===== Source material =====

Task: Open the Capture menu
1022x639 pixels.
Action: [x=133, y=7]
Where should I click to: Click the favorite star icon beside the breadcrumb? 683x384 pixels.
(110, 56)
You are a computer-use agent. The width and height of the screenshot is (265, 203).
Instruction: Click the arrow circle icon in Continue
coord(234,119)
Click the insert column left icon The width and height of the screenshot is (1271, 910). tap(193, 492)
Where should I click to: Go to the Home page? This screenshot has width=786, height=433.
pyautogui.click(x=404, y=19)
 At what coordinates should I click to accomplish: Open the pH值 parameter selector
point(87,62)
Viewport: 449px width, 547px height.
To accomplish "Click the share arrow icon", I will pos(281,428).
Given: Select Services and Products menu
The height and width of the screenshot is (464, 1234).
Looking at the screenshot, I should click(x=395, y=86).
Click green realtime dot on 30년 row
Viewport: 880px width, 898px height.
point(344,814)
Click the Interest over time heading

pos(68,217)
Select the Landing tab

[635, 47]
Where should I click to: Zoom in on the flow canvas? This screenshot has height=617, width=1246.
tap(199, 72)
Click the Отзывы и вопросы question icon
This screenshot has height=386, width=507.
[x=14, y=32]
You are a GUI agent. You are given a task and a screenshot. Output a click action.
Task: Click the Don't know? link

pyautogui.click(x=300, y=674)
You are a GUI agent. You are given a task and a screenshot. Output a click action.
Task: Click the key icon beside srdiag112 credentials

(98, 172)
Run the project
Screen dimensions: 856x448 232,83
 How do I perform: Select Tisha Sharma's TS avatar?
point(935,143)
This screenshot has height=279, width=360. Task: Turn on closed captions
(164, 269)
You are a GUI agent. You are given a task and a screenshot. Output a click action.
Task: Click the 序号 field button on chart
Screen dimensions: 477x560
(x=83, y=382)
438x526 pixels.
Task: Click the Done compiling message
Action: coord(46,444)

=====

What you need to do >> What lines above contain "menu"? Copy them out.

Your response >>
Task: Open the Capture menu
Given: Select Services and Products menu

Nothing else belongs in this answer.